--- QUÉ HACER ---
¿Puedes copiar el pasaje de la reseña sobre Zama que va desde "Tras casi diez" hasta "que nunca llega.", ambos incluidos, sustituyendo "funcionario" por "burócrata"?

--- TEXTO DE LA PÁGINA ---
Tras casi diez años de espera, Lucrecia Martel vuelve a deslumbrar con su hechizante, exquisito sentido para que la imagen y el sonido nos sumerjan en el mundo y en el tiempo de Diego de Zama. Es el funcionario que espera, en el Paraguay del siglo XVIII, permiso para poder largarse de ahí, una carta que nunca llega.
Que se estrene la película es un acontecimiento artístico por varios motivos. Obviamente, porque es la cuarta película de la notable directora argentina, nuestra gran autora. Pero también por todo lo que rodeó, antes durante y después, la aventura de hacer de Zama un film. Hubo un intento anterior, que no llegó a rodarse aún cuando tenía, su director Nicolás Sarquís, hasta los actores elegidos. Y hubo varias idas y vueltas en una producción tan esforzada que terminó con veinte productores, desde los hermanos Almodóvar a Guillermo Kuitca, Gael García Bernal y Danny Glover. Se filmó en Formosa, con miembros de los pueblos originarios y actores qom, Martel se enfermó y se curó, Zama quedó afuera de Cannes porque Almodóvar presidió el jurado, se vio por fin en Venecia donde la crítica cayó rendida a sus pies y ahora llega a las salas porteñas.

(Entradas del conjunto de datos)
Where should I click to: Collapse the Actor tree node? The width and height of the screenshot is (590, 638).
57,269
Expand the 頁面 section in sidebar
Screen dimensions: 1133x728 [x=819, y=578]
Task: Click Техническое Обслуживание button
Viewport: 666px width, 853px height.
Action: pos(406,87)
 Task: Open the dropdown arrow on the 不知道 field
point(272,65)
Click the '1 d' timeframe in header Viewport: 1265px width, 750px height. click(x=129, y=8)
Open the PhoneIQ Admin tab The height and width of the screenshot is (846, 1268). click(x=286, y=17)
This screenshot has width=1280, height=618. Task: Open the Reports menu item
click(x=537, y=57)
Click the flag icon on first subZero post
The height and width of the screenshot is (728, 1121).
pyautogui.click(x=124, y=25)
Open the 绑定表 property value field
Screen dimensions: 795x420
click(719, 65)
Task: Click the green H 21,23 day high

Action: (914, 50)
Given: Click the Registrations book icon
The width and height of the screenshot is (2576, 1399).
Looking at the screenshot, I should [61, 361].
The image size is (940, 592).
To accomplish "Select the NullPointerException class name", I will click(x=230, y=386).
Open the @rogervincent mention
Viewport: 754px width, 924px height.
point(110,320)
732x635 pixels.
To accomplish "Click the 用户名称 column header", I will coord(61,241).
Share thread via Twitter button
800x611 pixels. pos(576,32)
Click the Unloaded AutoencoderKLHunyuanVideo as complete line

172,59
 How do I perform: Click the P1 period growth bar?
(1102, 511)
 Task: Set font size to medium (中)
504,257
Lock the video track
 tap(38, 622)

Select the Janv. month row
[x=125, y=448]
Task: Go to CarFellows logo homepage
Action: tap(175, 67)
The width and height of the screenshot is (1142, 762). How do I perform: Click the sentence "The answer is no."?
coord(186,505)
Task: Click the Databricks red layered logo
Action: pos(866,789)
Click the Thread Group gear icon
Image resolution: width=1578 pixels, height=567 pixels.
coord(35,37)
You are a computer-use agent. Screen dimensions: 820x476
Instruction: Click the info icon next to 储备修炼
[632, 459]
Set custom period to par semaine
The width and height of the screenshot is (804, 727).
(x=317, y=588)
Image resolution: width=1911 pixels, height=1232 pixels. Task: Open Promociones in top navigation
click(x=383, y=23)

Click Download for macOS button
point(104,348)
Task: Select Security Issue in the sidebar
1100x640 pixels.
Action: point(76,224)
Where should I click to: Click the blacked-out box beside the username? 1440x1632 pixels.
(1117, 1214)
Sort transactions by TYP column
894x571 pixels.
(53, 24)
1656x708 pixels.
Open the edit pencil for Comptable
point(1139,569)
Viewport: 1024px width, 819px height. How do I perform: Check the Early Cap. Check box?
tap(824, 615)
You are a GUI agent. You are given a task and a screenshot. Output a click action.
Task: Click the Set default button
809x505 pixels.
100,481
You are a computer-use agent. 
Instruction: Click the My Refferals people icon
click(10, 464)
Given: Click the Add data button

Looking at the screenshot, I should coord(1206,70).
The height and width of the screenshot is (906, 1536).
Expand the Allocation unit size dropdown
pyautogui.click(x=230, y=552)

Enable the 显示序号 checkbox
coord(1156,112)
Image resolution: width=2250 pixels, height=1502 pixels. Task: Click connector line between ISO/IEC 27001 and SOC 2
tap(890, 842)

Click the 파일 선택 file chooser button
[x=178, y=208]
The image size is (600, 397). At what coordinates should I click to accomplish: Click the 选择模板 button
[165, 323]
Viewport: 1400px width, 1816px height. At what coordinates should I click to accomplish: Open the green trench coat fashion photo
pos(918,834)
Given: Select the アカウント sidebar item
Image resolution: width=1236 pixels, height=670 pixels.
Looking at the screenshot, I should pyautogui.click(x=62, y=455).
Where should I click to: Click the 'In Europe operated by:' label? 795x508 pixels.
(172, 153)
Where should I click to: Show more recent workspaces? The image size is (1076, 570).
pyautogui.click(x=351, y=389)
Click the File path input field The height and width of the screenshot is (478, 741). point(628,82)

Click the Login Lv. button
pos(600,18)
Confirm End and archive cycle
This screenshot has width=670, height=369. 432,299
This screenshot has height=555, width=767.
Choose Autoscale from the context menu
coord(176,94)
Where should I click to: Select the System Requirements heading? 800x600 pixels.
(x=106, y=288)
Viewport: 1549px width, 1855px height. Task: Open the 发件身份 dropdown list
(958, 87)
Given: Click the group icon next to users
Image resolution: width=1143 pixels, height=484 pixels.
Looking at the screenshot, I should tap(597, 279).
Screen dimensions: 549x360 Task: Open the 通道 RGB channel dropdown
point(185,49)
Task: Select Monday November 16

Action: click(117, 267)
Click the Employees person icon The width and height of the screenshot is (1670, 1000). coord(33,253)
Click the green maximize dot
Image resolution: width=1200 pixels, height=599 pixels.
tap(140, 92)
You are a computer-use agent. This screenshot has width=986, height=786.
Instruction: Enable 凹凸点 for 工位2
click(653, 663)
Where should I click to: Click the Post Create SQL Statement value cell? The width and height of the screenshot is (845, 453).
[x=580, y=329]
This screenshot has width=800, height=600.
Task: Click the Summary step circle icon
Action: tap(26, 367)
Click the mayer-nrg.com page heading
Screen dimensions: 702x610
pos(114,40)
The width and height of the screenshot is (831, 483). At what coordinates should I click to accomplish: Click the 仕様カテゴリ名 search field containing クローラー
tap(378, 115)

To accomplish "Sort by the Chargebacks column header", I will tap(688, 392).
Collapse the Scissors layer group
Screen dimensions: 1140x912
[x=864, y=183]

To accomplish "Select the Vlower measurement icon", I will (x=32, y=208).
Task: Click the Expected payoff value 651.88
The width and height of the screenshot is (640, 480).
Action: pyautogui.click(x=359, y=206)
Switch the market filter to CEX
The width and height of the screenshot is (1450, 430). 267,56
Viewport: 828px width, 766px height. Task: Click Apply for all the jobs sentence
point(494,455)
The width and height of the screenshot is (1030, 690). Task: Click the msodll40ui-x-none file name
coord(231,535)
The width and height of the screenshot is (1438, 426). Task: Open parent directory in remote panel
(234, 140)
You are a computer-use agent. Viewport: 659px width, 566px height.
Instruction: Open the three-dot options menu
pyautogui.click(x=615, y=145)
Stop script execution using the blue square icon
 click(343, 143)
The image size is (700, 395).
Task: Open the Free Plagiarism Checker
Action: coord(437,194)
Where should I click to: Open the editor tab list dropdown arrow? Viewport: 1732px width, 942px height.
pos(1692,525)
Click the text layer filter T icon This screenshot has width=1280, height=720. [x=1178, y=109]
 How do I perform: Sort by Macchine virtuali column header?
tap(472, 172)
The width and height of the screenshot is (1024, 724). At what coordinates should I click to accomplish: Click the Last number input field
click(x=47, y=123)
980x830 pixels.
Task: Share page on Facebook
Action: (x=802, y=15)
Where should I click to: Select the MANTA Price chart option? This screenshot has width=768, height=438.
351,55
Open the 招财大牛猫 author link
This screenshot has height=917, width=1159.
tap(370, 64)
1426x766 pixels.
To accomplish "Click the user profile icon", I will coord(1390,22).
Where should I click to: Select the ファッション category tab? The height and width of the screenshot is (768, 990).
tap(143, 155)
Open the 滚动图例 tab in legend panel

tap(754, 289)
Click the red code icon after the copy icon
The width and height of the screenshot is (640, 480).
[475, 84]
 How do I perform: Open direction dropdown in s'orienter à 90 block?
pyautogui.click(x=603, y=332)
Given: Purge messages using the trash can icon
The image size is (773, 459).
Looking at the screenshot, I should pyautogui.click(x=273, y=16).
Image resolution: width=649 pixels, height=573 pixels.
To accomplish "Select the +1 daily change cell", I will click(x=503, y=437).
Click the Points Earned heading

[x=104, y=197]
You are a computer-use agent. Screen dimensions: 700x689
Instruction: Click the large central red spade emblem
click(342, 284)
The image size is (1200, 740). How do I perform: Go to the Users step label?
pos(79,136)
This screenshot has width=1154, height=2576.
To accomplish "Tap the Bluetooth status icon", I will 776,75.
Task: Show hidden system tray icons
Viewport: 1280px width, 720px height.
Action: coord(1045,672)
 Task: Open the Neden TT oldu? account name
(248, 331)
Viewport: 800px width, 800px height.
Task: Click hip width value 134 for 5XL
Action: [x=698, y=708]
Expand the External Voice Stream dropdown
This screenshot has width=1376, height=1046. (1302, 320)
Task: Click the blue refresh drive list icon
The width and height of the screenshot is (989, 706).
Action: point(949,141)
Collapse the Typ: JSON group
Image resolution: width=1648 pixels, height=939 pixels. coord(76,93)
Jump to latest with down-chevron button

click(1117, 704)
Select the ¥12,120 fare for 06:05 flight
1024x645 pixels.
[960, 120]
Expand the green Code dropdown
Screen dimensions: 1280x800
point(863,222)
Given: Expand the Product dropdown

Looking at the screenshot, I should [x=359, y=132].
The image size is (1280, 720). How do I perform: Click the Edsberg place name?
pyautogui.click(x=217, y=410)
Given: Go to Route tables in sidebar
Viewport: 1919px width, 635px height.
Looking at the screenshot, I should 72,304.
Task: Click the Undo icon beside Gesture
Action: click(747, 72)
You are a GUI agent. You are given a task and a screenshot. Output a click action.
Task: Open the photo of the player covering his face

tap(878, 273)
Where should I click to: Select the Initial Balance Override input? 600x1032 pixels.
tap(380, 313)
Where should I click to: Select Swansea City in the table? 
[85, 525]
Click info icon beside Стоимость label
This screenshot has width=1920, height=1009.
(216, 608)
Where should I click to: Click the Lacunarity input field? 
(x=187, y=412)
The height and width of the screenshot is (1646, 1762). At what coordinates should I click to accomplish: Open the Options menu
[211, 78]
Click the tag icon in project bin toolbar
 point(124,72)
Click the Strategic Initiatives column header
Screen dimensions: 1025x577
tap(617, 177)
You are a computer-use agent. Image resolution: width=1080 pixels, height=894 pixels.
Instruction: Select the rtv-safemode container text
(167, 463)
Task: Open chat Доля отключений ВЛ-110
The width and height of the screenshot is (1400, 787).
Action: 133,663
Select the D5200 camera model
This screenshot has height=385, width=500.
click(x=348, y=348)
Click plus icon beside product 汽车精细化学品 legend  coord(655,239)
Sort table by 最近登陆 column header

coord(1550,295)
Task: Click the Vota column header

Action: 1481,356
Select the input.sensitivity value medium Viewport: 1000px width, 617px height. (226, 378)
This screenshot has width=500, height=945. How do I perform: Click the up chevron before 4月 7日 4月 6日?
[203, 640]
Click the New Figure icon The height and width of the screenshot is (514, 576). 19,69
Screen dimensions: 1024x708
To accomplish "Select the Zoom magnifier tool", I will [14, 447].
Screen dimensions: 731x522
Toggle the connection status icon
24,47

--- SOLUCIÓN DEL EJERCICIO ---
Tras casi diez años de espera, Lucrecia Martel vuelve a deslumbrar con su hechizante, exquisito sentido para que la imagen y el sonido nos sumerjan en el mundo y en el tiempo de Diego de Zama. Es el burócrata que espera, en el Paraguay del siglo XVIII, permiso para poder largarse de ahí, una carta que nunca llega.